More precisely, the NREM sleep EEG is characterized by low frequency, high amplitude waves (i.e., slow waves: SW; <4 Hz). SW are complex waves produced by cortico-cortical and thalamo–cortical networks [2]–[5]. They are characterized by a negative phase (or hyperpolarized phase) and a positive phase (or depolarized phase) both lasting several hundreds of msec and showing a total peak-to-peak amplitude usually higher than 75 µV (Figure 1). During the negative phase, cortical neurons are mostly silent (i.e., in a down state), while they predominantly fire in a burst-mode (i.e., up state) during the positive phase [4]. The succession of the phases of neuronal synchrony was proposed to act as a direct regulator of synaptic equilibrium in the brain [6], [7]. As shown for SWA, properties of individual SW are modulated by homeostatic sleep pressure in both animals and humans. In rodents, recent data showed that in early NREM sleep after sustained wakefulness, when sleep pressure is high, up states are short and alternate frequently with long periods of neuronal silence (down state) [8]. After sustained sleep, down states are shorter while the duration of up states increases. In humans, higher sleep pressure was associated, not only with higher SW density and amplitude, but also with a steeper SW slope between the negative and positive phases [6], [9]–[12]. SW properties thus represent novel EEG markers of elevated sleep pressure that refine our understanding of how wake duration affects cortical synchrony.

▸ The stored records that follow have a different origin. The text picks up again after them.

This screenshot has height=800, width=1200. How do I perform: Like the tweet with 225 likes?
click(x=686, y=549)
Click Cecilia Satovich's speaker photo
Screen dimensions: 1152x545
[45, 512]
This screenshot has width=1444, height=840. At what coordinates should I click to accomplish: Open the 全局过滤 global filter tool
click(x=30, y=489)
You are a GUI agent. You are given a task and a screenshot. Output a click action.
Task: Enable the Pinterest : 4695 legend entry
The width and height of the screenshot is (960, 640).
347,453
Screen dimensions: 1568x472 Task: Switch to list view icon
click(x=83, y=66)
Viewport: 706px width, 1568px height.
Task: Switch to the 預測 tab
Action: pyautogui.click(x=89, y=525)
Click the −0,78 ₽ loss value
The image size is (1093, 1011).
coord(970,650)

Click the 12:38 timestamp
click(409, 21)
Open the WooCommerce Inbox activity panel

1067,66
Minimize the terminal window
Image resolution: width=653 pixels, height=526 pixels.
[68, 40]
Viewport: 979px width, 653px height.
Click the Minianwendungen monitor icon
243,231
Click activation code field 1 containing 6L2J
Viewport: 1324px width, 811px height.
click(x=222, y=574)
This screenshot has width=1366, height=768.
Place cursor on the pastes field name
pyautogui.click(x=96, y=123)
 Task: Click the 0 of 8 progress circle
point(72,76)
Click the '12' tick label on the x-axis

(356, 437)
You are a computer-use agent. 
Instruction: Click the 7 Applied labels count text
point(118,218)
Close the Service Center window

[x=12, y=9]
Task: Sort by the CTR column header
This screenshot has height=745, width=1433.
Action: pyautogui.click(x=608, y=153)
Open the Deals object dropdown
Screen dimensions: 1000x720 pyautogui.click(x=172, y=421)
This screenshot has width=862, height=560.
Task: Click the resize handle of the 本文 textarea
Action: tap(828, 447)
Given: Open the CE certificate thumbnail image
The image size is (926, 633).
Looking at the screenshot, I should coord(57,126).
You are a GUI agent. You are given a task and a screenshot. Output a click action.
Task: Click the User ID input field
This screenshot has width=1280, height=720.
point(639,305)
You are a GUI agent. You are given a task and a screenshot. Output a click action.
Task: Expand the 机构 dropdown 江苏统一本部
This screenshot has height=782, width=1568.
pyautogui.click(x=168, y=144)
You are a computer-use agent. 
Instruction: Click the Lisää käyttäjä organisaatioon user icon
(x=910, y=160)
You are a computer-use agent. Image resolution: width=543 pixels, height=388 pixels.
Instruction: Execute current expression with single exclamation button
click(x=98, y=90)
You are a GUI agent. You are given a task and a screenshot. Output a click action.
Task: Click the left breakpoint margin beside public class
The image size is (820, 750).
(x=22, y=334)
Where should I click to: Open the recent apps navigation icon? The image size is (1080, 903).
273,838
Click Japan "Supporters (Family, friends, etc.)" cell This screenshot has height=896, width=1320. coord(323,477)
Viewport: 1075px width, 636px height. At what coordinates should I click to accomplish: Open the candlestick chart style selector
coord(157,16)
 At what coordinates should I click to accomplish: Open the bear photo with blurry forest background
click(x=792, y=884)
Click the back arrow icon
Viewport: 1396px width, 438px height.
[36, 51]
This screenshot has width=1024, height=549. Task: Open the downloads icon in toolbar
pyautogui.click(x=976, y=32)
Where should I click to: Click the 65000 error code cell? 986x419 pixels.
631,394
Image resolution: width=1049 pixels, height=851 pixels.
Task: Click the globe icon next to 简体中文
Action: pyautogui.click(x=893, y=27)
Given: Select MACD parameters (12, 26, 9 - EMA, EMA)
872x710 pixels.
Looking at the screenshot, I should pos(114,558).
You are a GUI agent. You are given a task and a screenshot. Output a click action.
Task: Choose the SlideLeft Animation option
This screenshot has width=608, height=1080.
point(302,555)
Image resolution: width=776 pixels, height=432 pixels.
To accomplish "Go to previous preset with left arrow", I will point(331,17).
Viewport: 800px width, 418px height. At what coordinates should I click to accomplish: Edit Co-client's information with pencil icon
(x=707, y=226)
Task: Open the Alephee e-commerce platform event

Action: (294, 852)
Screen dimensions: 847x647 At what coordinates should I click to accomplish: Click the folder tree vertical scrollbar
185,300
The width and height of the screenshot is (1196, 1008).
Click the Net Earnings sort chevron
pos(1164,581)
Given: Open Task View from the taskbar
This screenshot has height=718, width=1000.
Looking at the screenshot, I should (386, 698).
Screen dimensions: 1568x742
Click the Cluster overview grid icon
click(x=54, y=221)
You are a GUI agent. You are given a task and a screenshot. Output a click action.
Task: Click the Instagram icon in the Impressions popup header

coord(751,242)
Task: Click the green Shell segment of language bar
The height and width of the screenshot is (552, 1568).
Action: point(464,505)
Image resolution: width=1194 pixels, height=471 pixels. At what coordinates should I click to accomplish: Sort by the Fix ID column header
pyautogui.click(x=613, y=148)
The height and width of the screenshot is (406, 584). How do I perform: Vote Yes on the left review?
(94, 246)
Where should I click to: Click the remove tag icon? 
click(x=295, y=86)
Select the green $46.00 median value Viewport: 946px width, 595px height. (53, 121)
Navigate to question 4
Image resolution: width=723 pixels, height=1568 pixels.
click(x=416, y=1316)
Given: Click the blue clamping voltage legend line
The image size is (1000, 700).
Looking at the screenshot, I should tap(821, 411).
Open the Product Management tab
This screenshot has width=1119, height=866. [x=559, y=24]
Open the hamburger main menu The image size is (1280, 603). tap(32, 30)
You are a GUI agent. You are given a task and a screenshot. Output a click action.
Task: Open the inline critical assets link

Sleep schedule preference is one of the most obvious variations in sleep. The chronotype classifies individuals according to their preferred sleep-wake timing. Morning-types (M-types) go to bed and wake up earlier than evening-types (E-types). In the past decades, the study of chronotypes was of great relevance to gain understanding about sleep regulation as this trait was linked, not only to variations in the internal circadian clock, but also to differences in markers of sleep homeostasis. Indeed, M-types have an increased build-up of sleep pressure during wakefulness compared to E-types, as indexed by higher increase of theta activity during wakefulness and larger NREM sleep SWA rebound with increased sleep pressure [13], [14]. M-types also show a steeper decay of SWA across the night [15]–[17]. As a consequence, a comparison of SW properties between chronotypes could reveal how different aspects of cortical synchrony are linked to the dynamics of homeostatic sleep pressure.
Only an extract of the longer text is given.